▸ **Task goal**
Scan the entries below. Report each line where the string "agent" occurs.
--- Data extracts ---
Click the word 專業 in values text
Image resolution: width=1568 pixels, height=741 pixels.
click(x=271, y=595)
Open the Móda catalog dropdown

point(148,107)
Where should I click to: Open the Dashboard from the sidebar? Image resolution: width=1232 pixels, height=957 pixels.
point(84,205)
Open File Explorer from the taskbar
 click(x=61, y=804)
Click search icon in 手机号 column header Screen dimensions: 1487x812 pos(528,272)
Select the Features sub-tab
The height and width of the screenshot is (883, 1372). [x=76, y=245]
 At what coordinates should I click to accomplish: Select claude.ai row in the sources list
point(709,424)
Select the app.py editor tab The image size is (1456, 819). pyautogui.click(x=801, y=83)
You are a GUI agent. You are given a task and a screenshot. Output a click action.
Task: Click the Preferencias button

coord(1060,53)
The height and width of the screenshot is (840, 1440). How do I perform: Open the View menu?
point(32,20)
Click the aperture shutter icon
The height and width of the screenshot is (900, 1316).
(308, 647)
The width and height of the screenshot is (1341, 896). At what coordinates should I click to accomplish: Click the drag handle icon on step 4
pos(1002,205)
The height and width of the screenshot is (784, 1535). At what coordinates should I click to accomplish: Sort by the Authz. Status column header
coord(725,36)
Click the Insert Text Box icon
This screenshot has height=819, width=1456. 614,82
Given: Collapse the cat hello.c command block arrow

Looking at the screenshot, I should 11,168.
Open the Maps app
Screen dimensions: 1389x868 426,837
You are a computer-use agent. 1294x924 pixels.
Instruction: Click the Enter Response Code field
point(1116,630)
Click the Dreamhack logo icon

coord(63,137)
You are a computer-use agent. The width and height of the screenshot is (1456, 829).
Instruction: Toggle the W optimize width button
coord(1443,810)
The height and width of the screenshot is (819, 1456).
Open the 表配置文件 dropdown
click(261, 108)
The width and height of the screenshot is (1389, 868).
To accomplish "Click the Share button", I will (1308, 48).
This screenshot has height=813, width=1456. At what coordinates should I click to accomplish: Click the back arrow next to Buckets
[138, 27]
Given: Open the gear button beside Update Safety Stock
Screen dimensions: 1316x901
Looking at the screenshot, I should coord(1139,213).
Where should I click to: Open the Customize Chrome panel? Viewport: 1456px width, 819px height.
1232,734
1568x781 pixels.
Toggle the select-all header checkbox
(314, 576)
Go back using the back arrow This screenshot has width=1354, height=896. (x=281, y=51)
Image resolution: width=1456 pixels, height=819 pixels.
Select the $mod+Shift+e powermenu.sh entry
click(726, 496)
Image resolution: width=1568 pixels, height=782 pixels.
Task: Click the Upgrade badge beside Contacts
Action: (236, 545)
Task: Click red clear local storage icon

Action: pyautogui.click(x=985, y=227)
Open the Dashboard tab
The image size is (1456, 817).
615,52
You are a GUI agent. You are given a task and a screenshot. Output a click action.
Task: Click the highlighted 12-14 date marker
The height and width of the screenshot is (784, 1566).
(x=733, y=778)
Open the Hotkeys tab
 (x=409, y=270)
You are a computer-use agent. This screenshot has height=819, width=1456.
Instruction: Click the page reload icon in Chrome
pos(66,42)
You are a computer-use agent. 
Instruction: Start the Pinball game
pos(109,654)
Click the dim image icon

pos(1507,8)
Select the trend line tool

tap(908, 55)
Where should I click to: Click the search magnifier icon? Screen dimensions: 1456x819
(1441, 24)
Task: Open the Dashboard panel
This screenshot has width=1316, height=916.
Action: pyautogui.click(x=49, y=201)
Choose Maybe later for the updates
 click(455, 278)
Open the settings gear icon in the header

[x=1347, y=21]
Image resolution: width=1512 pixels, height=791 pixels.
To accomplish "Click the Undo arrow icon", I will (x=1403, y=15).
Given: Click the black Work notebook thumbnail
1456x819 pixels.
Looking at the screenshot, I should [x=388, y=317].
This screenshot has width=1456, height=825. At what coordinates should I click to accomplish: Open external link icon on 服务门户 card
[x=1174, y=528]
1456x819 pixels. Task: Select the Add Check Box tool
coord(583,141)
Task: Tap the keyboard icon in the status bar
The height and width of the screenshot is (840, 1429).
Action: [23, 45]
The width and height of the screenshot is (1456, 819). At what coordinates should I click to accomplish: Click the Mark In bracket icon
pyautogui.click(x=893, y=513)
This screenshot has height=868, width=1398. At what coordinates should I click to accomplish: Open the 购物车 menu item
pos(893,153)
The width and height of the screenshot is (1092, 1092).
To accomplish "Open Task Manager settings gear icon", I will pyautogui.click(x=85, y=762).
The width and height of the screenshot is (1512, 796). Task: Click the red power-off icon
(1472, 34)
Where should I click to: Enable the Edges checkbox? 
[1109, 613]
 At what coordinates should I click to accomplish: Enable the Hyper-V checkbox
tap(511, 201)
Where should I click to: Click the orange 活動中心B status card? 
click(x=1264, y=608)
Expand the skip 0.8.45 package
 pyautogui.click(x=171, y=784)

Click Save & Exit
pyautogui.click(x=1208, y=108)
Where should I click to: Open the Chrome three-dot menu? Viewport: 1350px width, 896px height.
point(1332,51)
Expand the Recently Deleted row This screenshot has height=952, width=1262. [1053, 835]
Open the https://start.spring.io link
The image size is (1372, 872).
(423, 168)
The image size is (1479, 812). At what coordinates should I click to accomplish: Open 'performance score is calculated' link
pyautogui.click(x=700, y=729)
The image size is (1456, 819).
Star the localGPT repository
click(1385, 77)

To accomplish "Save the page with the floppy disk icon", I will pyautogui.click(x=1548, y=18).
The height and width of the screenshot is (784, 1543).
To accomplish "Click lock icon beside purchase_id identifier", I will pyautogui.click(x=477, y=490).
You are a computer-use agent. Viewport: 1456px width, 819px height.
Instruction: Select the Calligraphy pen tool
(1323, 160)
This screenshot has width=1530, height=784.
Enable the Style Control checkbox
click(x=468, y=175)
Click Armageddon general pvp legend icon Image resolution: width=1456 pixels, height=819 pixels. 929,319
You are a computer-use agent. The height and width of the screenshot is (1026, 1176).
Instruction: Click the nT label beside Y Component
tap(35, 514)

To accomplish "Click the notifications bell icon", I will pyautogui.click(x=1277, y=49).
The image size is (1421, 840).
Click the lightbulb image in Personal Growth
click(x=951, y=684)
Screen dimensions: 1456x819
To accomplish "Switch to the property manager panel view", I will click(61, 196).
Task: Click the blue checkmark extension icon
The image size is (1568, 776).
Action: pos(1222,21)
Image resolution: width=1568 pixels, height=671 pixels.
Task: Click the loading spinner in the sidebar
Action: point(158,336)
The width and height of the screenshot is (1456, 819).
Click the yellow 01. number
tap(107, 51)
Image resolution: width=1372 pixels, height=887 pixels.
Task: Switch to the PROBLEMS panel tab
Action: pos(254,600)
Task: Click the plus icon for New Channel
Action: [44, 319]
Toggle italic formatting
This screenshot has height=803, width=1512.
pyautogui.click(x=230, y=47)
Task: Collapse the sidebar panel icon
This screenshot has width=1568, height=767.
---
▸ **Written solution**
You are a GUI agent. You are given a task and a screenshot. Output a click action.
You are a computer-use agent. 1294x924 pixels.
You are a computer-use agent. The width and height of the screenshot is (1456, 829).
You are a GUI agent. You are given a task and a screenshot. Output a click action.
You are a computer-use agent. This screenshot has height=819, width=1456.
You are a computer-use agent. 
You are a computer-use agent. Viewport: 1456px width, 819px height.
You are a computer-use agent. The height and width of the screenshot is (1026, 1176).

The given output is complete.